++++ Extract to read ++++

JHB Guy Favorite head shot
 
The Enemy of Best is Not Bad. The Enemy of Best …is Good.

By John Hope Bryant, February 27, 2000

Before the Congregation of Galilee Baptist Church, in South Central Los Angeles. On the Occasion of Black History Month, 2000.

The full text of my prepared remarks (I no longer write or read speeches, so this is a unique document from our more recent archives) follows below, but this was a speech I gave, at the request of my loving father, Mr. Johnie W. Smith,  businessman and one of my early role models, at his church and on the ocassion of Black History Month in the year 2000.  I hope you enjoy it.

First and foremost, I would like to thank Rev. Page, the congregation here at Galilee Baptist Church, and of course, my father Deacon Johnie Will Smith, for inviting me to speak with you here, on the occasion of Black History Month, 2000.

Rainbows, …After Storms

The enemy of best is not bad. The enemy of best, is good.

Now, I know that the first time you hear the title of my presentation, it will probably not make much sense to you ~ but, give it some time, ….and, the benefit of an open mind.  As you already know, God, doesn’t think, like we do!

++++ Material provided ++++

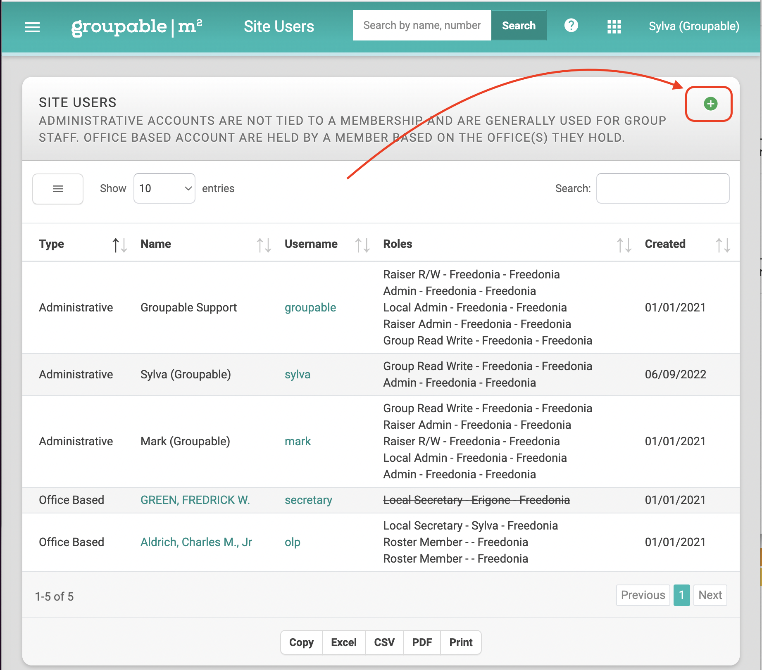This screenshot has width=762, height=670.
Task: Expand the Show entries dropdown
Action: (x=164, y=188)
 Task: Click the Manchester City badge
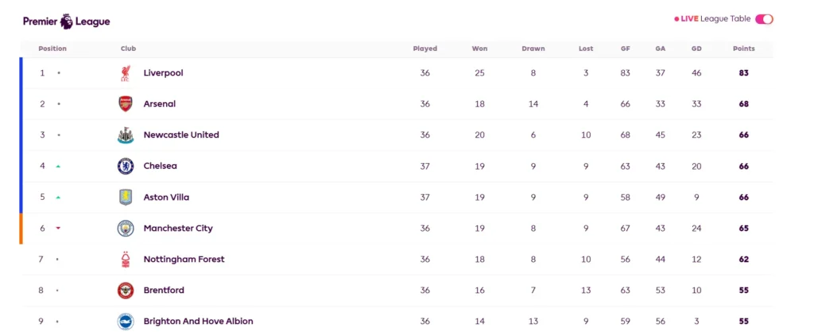point(125,228)
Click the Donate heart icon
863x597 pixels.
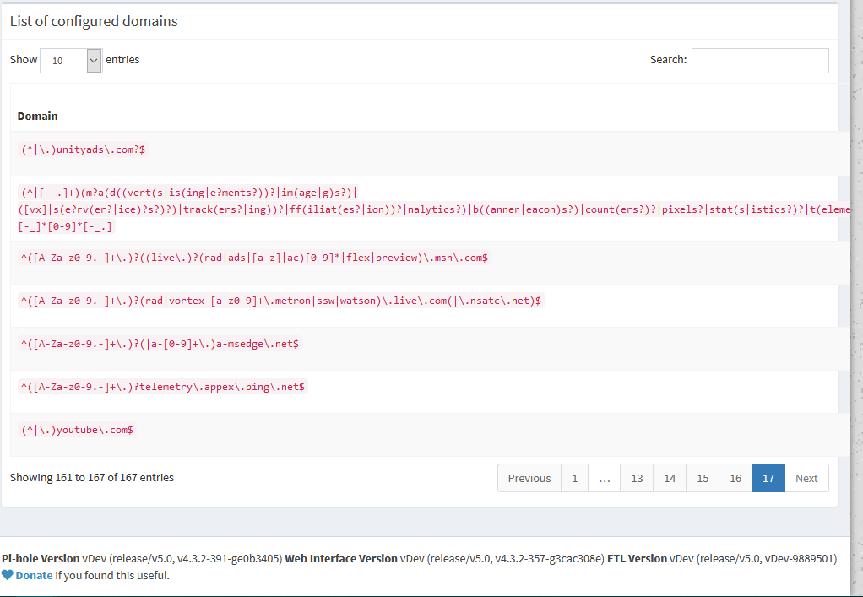tap(8, 575)
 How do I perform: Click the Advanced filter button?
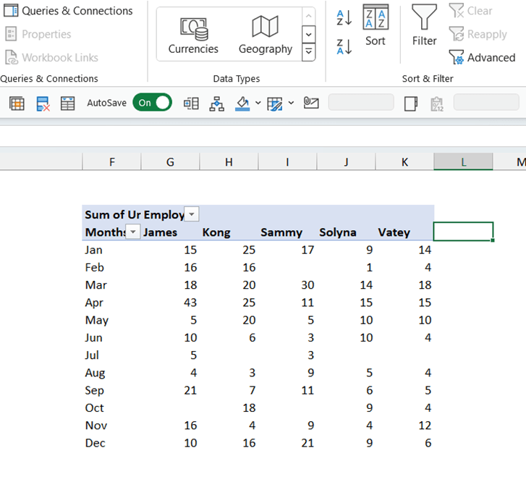click(482, 58)
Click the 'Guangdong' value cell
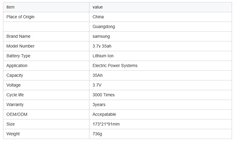 [161, 27]
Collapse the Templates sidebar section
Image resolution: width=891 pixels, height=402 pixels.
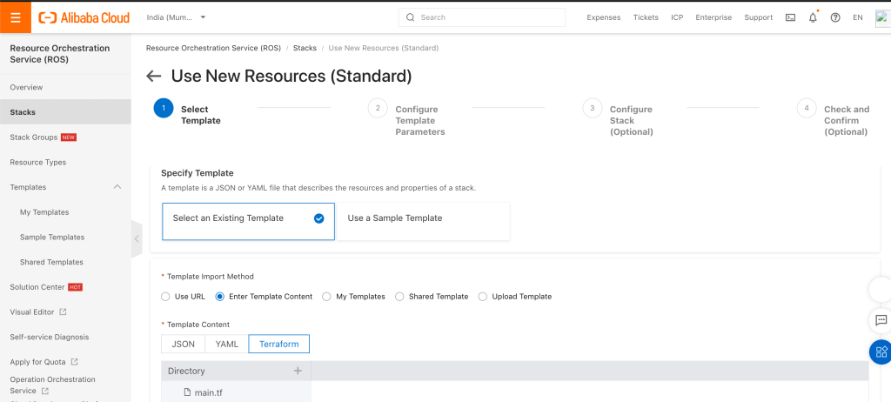117,187
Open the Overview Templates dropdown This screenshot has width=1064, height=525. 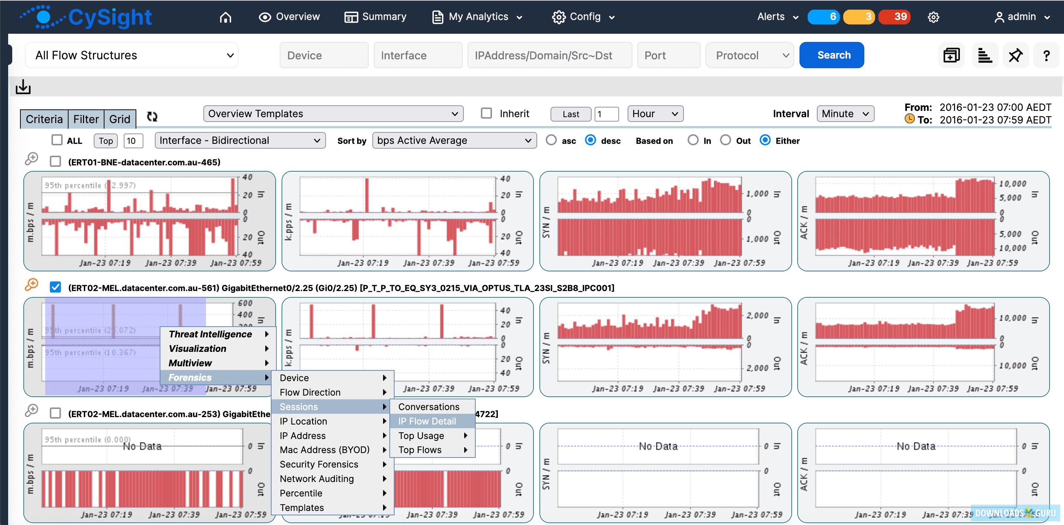click(333, 114)
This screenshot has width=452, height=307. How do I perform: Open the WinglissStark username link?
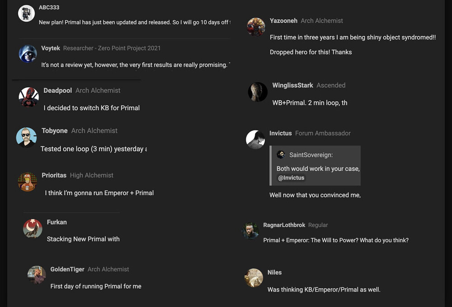(x=292, y=85)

++++

▸ Written instruction A:
Answer these questions from the speech:
(i) On what date was the speech delivered?
(ii) At which church, and in what part of Los Angeles, was it given?
(iii) At whose request did the speaker give it?
▸ Written instruction B:
Reproduce the passage of the speech that begins at the words "Before the Congregation" and stops after "you enjoy it.".

▸ Written response A:
(i) February 27, 2000.
(ii) Galilee Baptist Church, in South Central Los Angeles.
(iii) His father, Mr. Johnie W. Smith.

▸ Written response B:
Before the Congregation of Galilee Baptist Church, in South Central Los Angeles. On the Occasion of Black History Month, 2000.

The full text of my prepared remarks (I no longer write or read speeches, so this is a unique document from our more recent archives) follows below, but this was a speech I gave, at the request of my loving father, Mr. Johnie W. Smith,  businessman and one of my early role models, at his church and on the ocassion of Black History Month in the year 2000.  I hope you enjoy it.